SC, when viewed through the lens of mode estimation, simplifies to generating several outputs from the LLM and selecting the most frequent one, akin to a majority vote. This method is particularly effective when the model is aligned with the input question, converging to the correct answer as the number of samples increases. However, its efficiency at scale is hindered by the uniform allocation of samples, a problem the paper addresses by proposing adaptive sampling.

Scaling Laws and Dataset Performance

Through theoretical modeling, the authors show that margins (differences between the most and second most probable responses) lead to predictable power-law scaling across datasets.

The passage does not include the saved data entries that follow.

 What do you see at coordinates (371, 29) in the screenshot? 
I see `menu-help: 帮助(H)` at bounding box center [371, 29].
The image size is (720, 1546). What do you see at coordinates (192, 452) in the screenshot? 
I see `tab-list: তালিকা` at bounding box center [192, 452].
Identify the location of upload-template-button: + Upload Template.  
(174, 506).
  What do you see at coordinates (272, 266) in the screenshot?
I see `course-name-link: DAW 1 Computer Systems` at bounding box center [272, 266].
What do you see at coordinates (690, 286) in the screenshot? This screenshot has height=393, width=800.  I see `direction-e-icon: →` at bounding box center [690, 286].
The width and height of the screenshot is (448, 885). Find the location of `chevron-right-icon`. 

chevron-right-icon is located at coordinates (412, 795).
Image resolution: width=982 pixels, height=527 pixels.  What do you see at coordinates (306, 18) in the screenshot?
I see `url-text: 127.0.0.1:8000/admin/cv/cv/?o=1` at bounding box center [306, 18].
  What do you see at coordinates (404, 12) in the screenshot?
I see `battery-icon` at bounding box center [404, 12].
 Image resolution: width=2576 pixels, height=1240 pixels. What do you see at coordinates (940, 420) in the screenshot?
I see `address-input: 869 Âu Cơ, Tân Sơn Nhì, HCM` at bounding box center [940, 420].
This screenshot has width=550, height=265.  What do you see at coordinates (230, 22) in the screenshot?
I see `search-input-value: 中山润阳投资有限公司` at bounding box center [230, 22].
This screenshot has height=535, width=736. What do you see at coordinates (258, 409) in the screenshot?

This insight allows the paper to propose optimal sampling strategies that significantly reduce the computational resources required for inference.

Figure 2: Margin correlates with decay rate across several model and dataset combinations, where decay is fit for $x\geq 16$ for $\epsilon$ to have negligible impact on the bound.

Optimal Adaptive Self-Consistency

The core contribution, Blend-ASC, combines the dynamic allocation strengths of existing methods with a novel approach that utilizes adaptive confidence scores to efficiently allocate samples among questions. Unlike previous approaches that require extensive tuning or fixed budgets, Blend-ASC adjusts dynamically, providing a practical, scalable solution for deploying SC in large-scale applications.

Figure 3: Large dataset sizes induce power-law scaling. (Left) Margin distribution for $\mathcal{D}_1-\mathcal{D}_3$ with $n=1$. (Middle) Error scaling $\mathcal{D}_1-\mathcal{D}_3$, with $\mathcal{D}_3$ having the fastest convergence. (Right) Margin distribution from sampling 100 points from each dataset and applying KDE.

Numerical Experiments

The paper demonstrates through extensive experiments that Blend-ASC outperforms existing SC variants, achieving superior sample efficiency across various datasets and model combinations. This is evidenced by its consistent edge in mode estimation and reduced sample requirements for error minimization.

Figure 4: Across many datasets and model combinations, Blend-ASC consistently outperforms all methods in mode-estimation, achieving the lowest sample efficiency for target error.

Conclusion

By framing self-consistency through the lens of mode estimation and voting theory, this paper establishes theoretical guarantees for convergence and paves the way for efficient, large-scale use of SC. The introduction of Blend-ASC represents a significant stride towards optimizing the inference processes of LLMs, with potential applications extending far beyond the current study. Future work may explore extending these principles to other test-time inference methods and their applications in AI systems, enhancing both their theoretical and empirical efficacy.